AI-driven experimentation widens this hole. The tools get faster. The signal gets cleaner. The number of experiments you can run goes up. None of which addresses the only really hard part of experimentation, which is deciding what’s worth measuring at all.

The new wave of platforms can propose hypotheses. LLMs scan your product analytics and surface “users who do X are 2.4x more likely to retain. Should we try a variant that nudges X?” That’s useful. It’s also potentially dangerous. A system that proposes hypotheses based on patterns it sees in your data is a system that can fluently propose hypotheses you would never want to test on principle. Manipulating users into outcomes you optimized for, but didn’t decide on, is the easiest thing to do in this stack now.

Three things I think still belong squarely with humans:

The success metric. The model can suggest what to measure. The model cannot decide what should be measured. That choice carries every value tradeoff downstream. If you outsource it, you outsource the company’s actual values.

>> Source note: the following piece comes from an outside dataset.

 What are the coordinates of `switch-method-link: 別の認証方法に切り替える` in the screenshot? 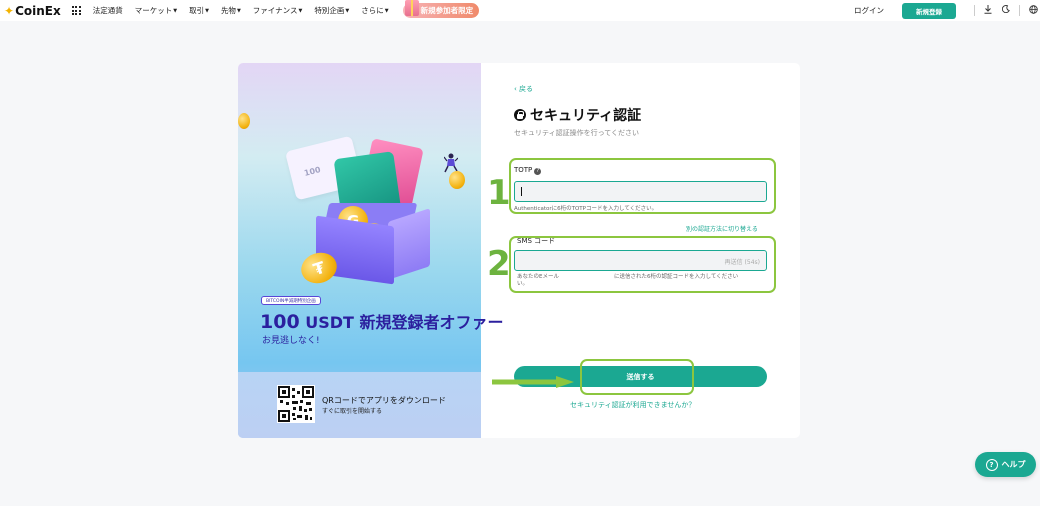 It's located at (722, 228).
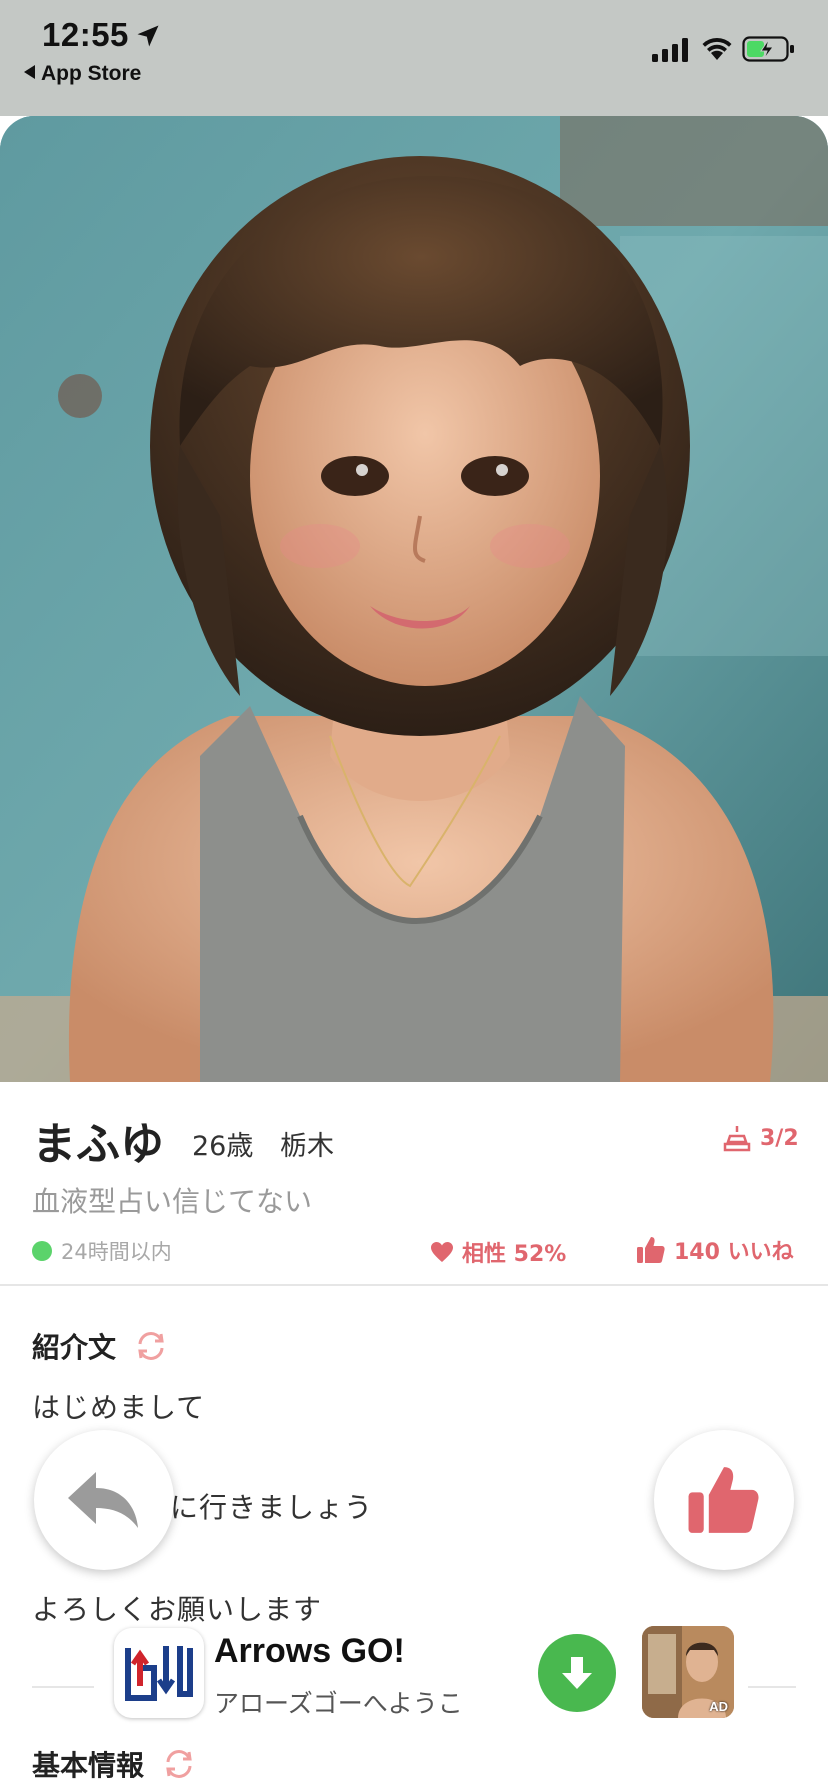  I want to click on intro-line: に行きましょう, so click(272, 1508).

The off-limits. Some experiments shouldn’t run. Dark patterns. Dependency-inducing nudges. Tests that wouldn’t pass a press release. Models don’t have an instinct for this. The humans in the room do, if they’re given permission to say no.

The interpretation. “Variant B won” is a fact. “Variant B won because we shifted users from X to Y, and Y aligns with the part of the product we want to grow” is judgement. The first is automatable. The second is the part the company is actually paying for.

A useful test: imagine a team where every experiment is generated, run, and analyzed by AI, with a human only signing off. After a year, what does the product look like? In practice, the answer is usually a slightly more profitable version of whatever was already there, missing the thing that would have made it actually better.

That’s the cost of automating away the judgement layer. You get more decisions, faster, at the cost of better decisions, slower.

The right shape is the inverse. Let the machine run the experiments. Let the human decide which ones to run, and what the result means. The interesting work happens at the question, upstream of the funnel.